> **Records for the task**
+ + + + + + +

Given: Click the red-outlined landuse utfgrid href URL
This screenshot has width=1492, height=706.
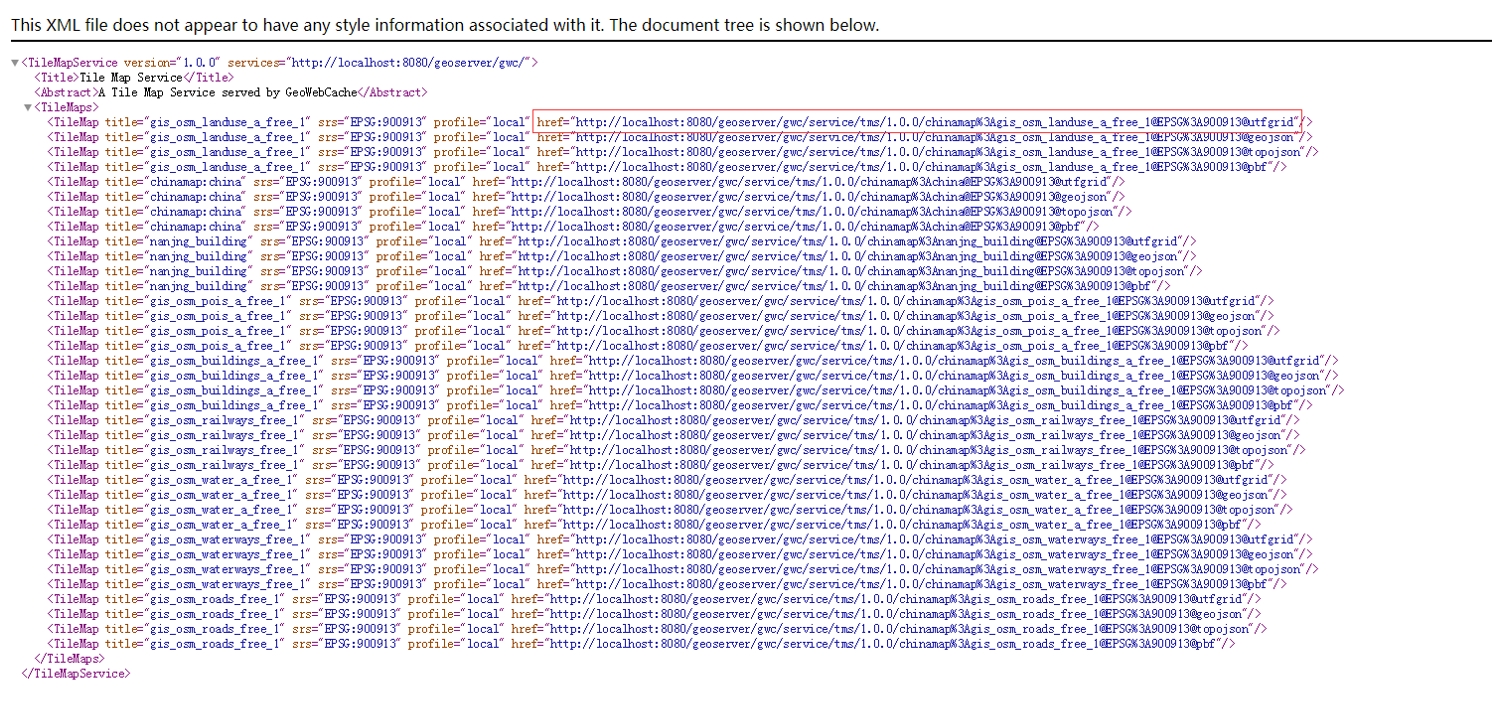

+ + + + + + +

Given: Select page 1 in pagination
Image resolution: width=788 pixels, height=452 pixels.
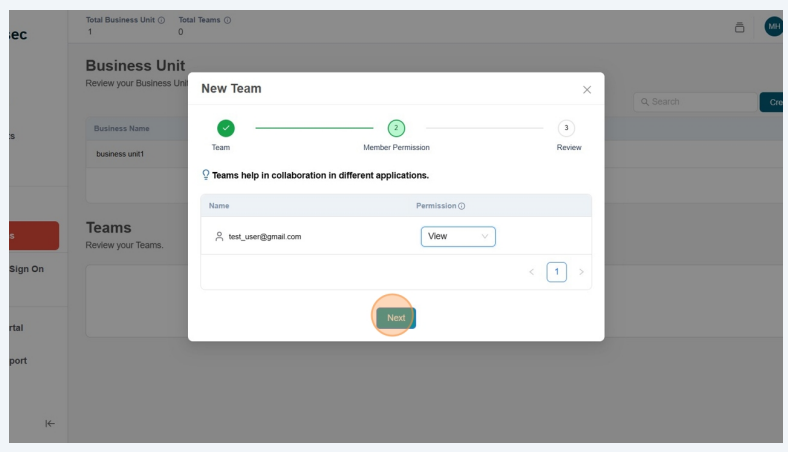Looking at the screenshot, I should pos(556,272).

+ + + + + + +

> **Aim of the task**
Your answer should be the exact lines above from the one with "Given: Click the" through the one with "This screenshot has width=1492, height=706.", both included, and nothing besides.

> **Written response**
Given: Click the red-outlined landuse utfgrid href URL
This screenshot has width=1492, height=706.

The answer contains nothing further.